(Items listed in a dataset)
- Opening Delimiter -
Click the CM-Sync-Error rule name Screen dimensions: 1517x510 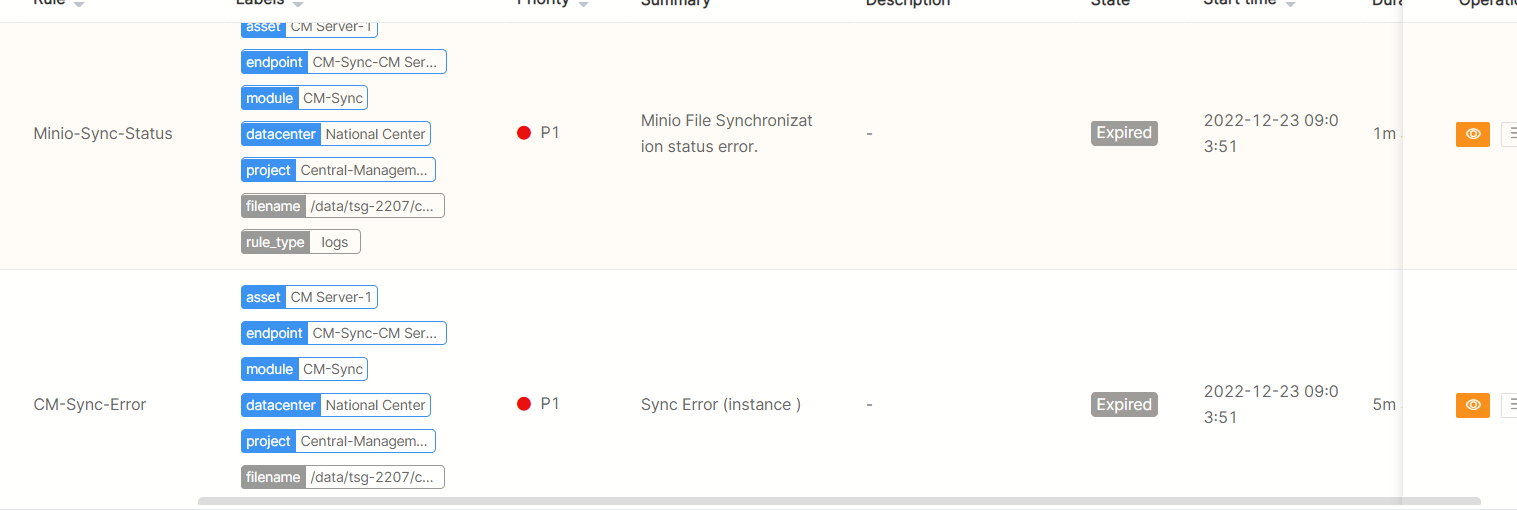pos(90,405)
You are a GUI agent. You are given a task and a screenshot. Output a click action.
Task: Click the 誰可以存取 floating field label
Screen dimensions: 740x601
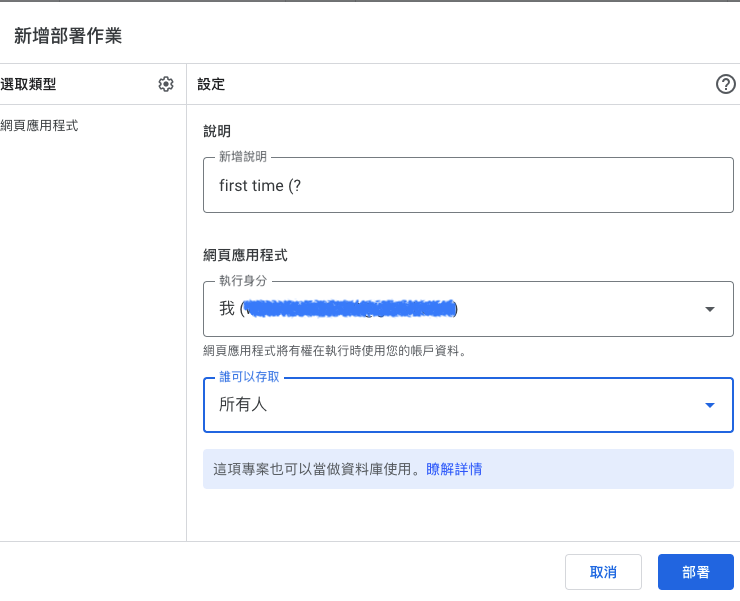coord(249,379)

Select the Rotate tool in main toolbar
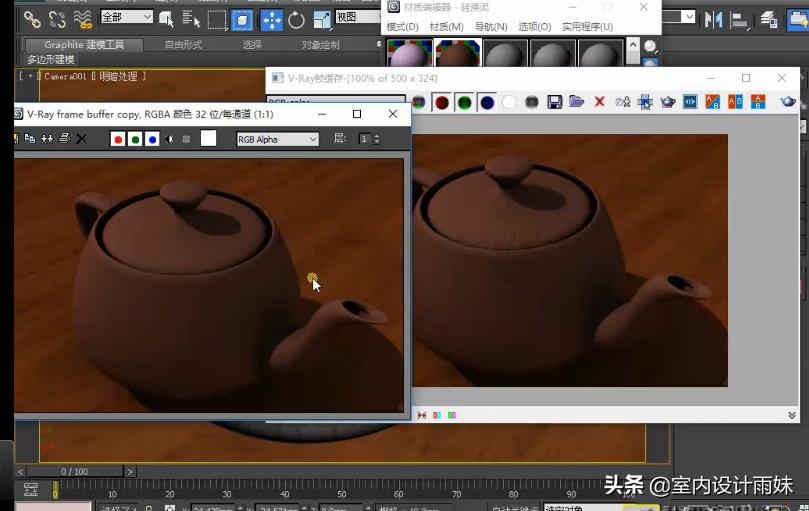click(297, 19)
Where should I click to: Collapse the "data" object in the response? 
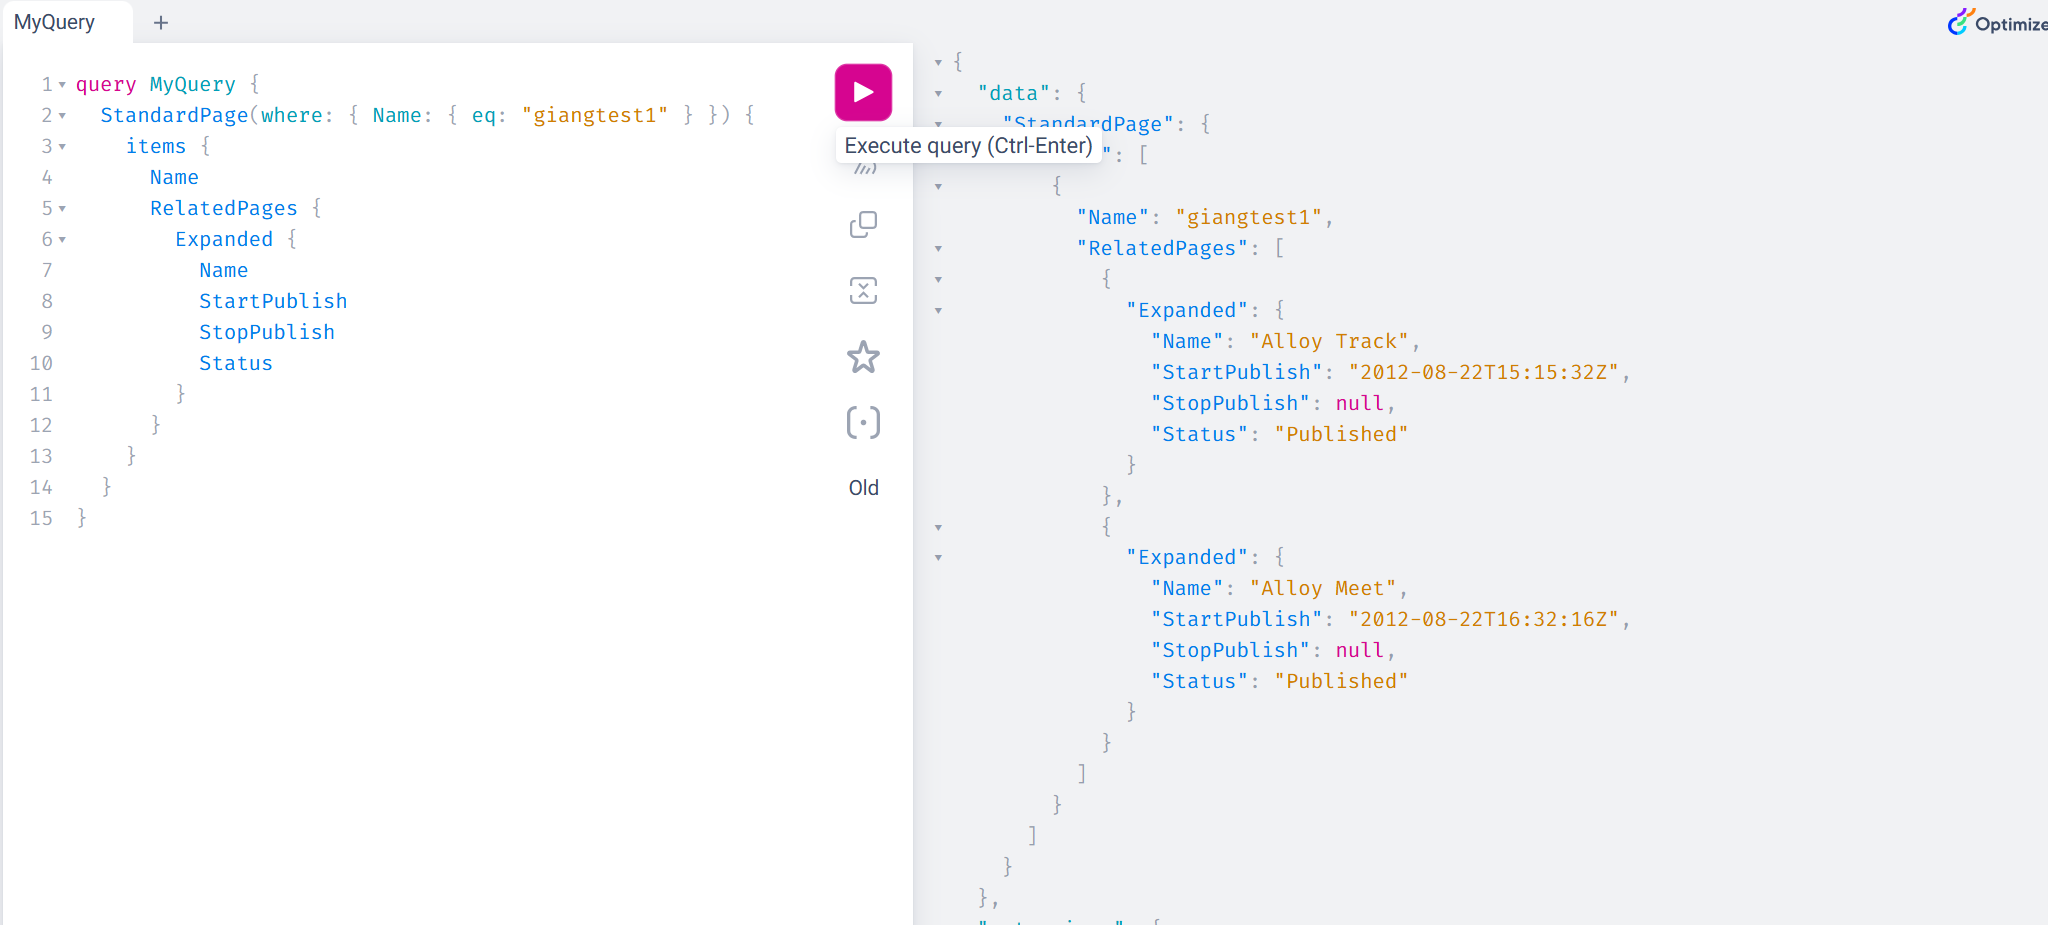pyautogui.click(x=938, y=94)
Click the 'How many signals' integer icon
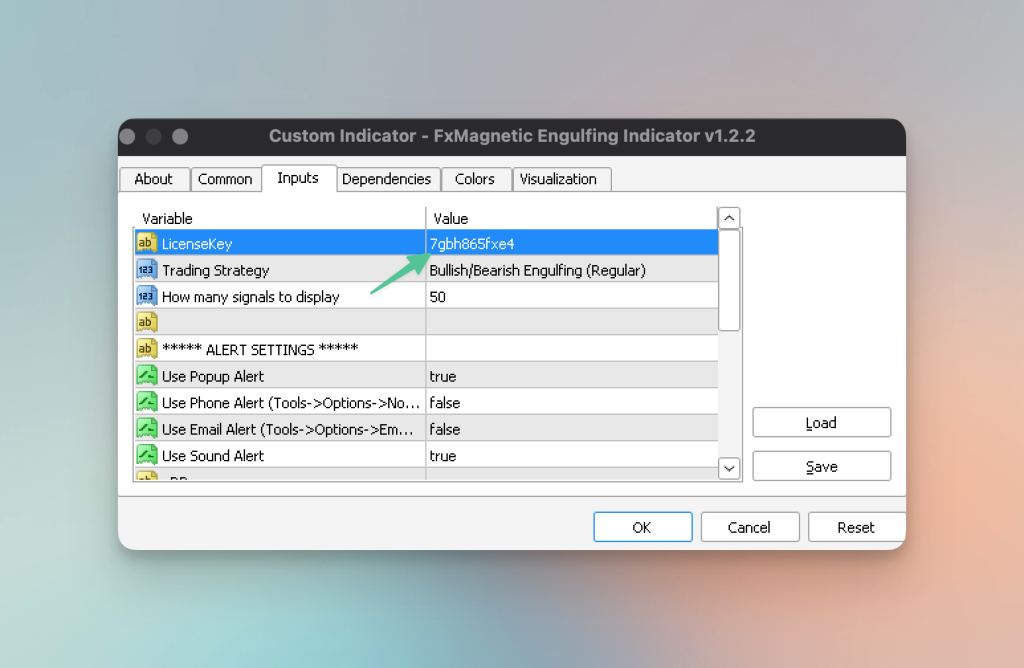Image resolution: width=1024 pixels, height=668 pixels. point(147,296)
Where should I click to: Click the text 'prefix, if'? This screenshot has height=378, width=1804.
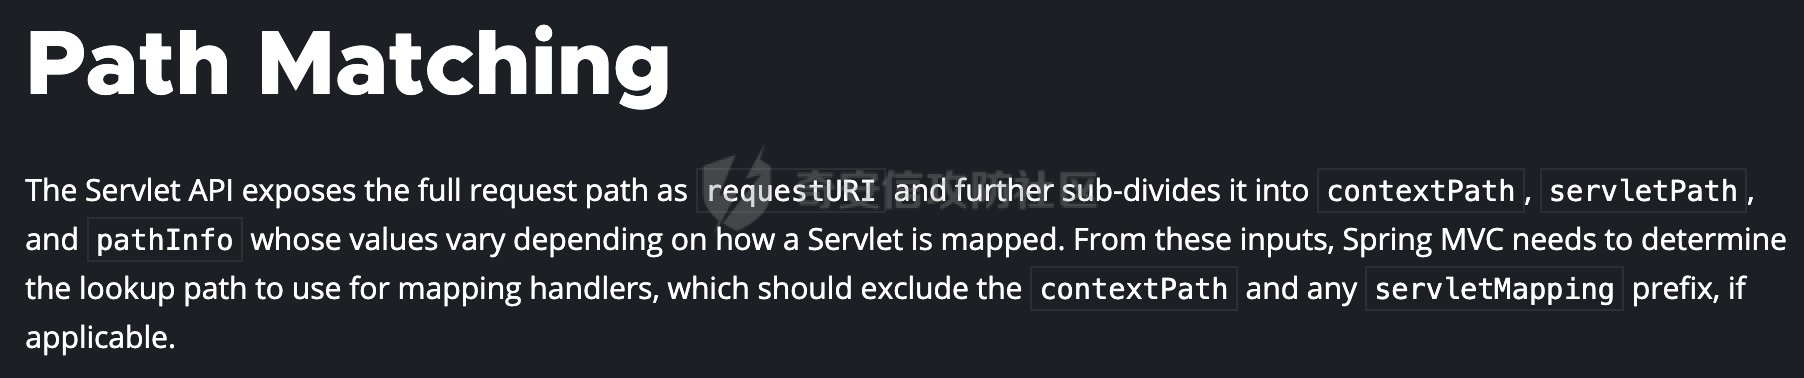pyautogui.click(x=1689, y=289)
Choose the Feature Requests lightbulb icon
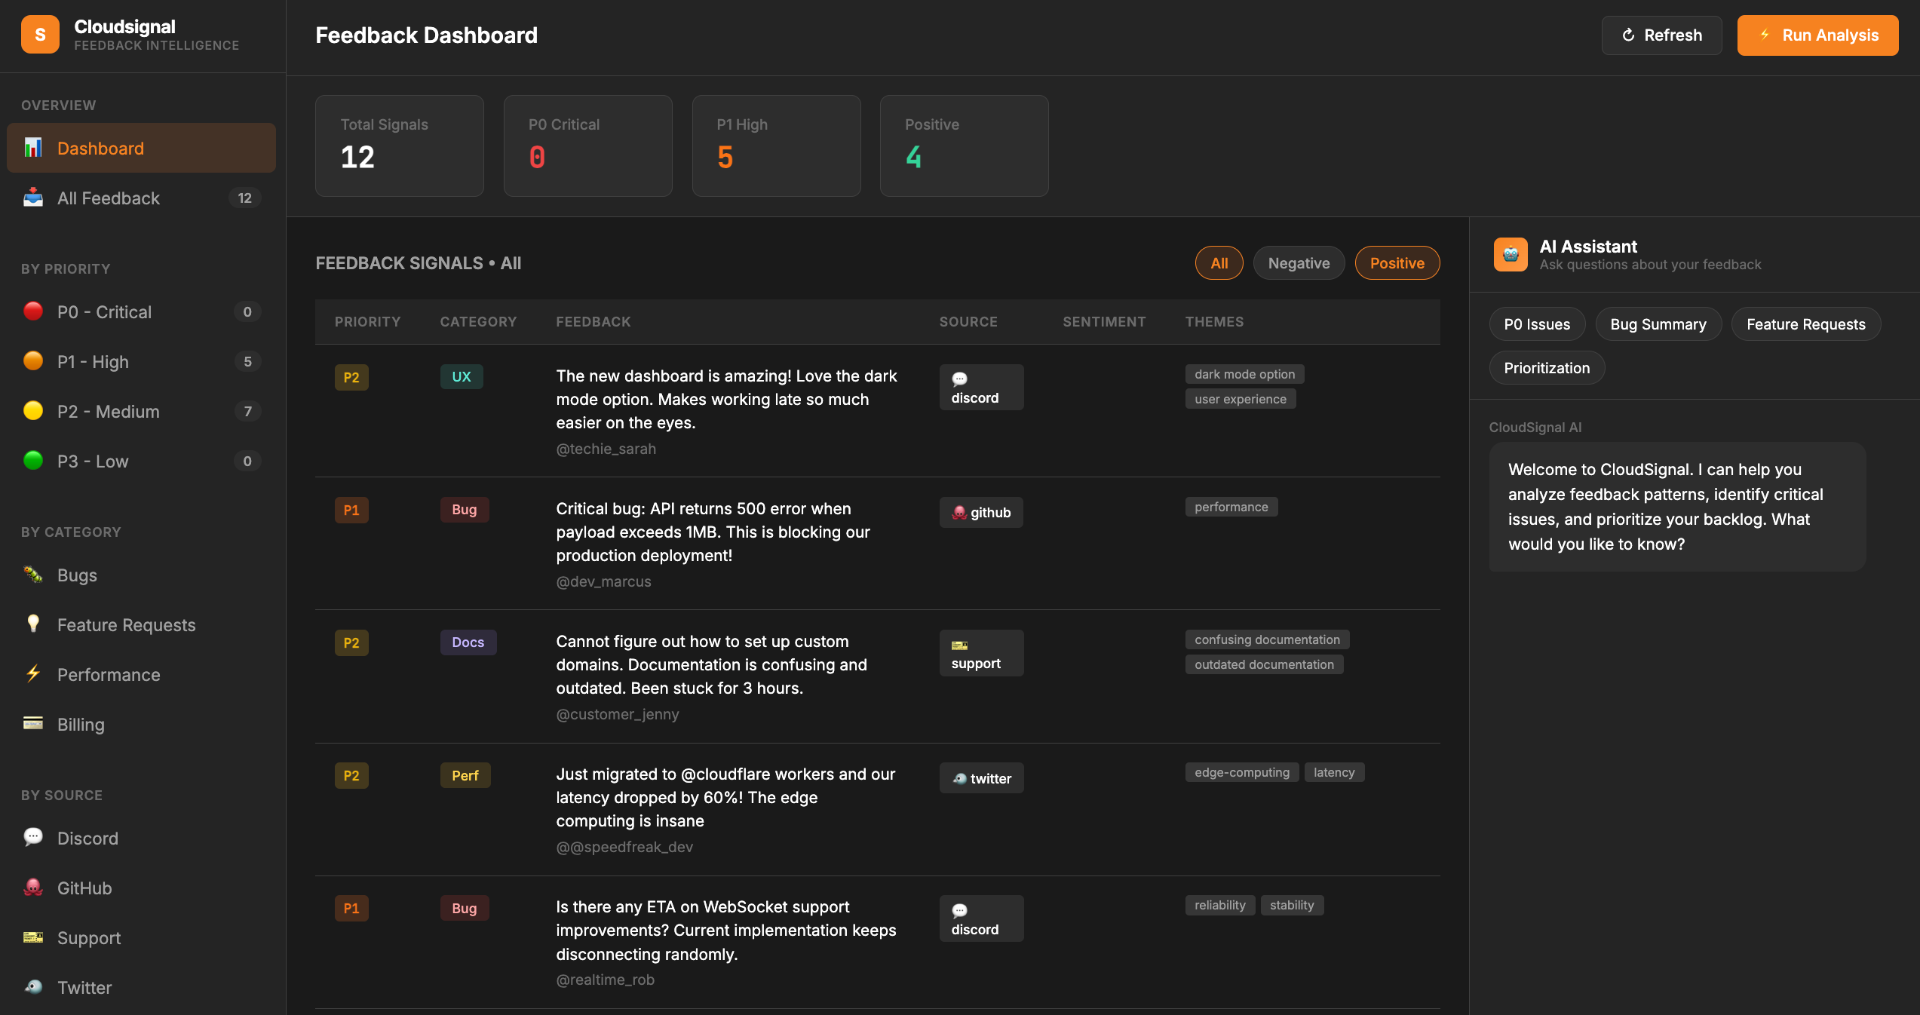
- Closing Delimiter -
## [Problem details]
Exactly the lines from the one holding "Click the 'How many signals' integer icon" to the last line of the records above should be duplicated, with no pictures among them.

## [Task response]
Click the 'How many signals' integer icon
Image resolution: width=1024 pixels, height=668 pixels. point(147,296)
Where should I click to: Click the text 'prefix, if'? This screenshot has height=378, width=1804.
pyautogui.click(x=1689, y=289)
Choose the Feature Requests lightbulb icon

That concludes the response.